Service standards and real-time performance information should be linked to an operational performance target. An operational performance target is defined as the frequency (often expressed as a percentage) that the organization expects to meet the service standard (for example, we will meet our service standard 90% of the time).

2.7.7 Why is an operational performance target important?

The target takes into account the risks associated with process delays and uncertainties arising from factors, such as workload fluctuations, staff movements, and seasonal variations.

The purpose of the operational performance target is to help manage operations and track progress against overall delivery objectives. The target is typically for management use but can also be made available to the public.

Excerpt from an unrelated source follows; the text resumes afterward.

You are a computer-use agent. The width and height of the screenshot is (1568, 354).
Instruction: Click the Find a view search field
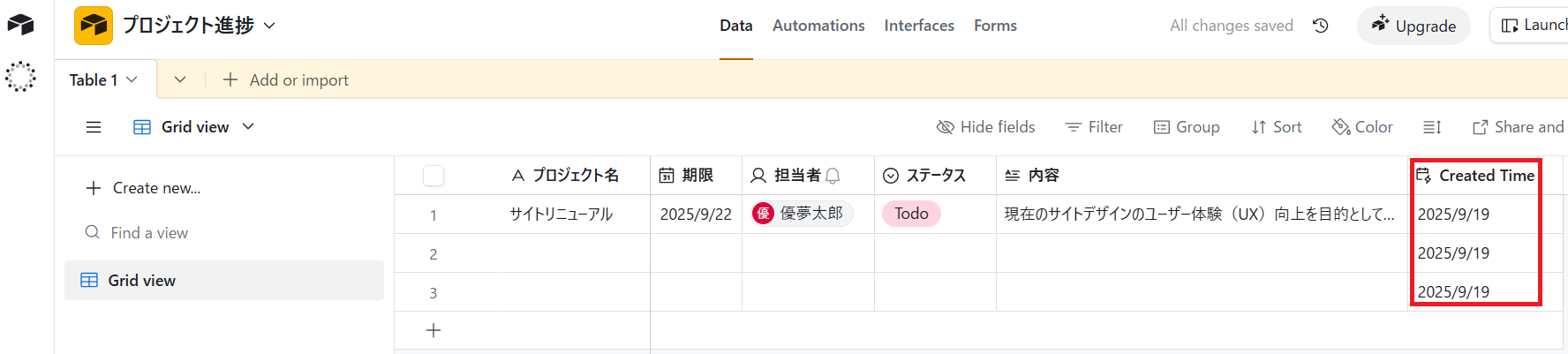pyautogui.click(x=149, y=233)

2.7.8 Understanding how different metrics link together

Service standards, real-time service delivery performance information and operational performance targets are three distinct and complementary metrics. Together, departments can use these metrics to help manage service delivery results and client expectations.

The table below provides examples of the different metrics used to assess service performance.

Table 8: Examples of service performance metrics
Service standard Operational performance target Real-time performance information
The Canada Revenue Agency has put in place a standard to process T2 corporation income tax returns within 60 days. The target for achieving this standard is set at 90%. The Canada Revenue Agency is currently processing T2 corporation income tax returns within 45 days.
Western Economic Diversification Canada has established a standard that states: “WD will issue a claim payment cheque within 15 business days of receiving a complete claim from the client, including all of the required claim information.” The target for meeting this standard is set at 95%. Western Economic Diversification Canada is currently issuing claim payment cheques within 10 days of receiving a complete claim.

2.7.9 How do the metrics contribute to organizational management?

Collecting data on implementing service standards, the attainment of operational targets and performance information over time means that managers can monitor service performance. The data can be analyzed to make improvements to an individual service and to better manage services across a service metrics portfolio.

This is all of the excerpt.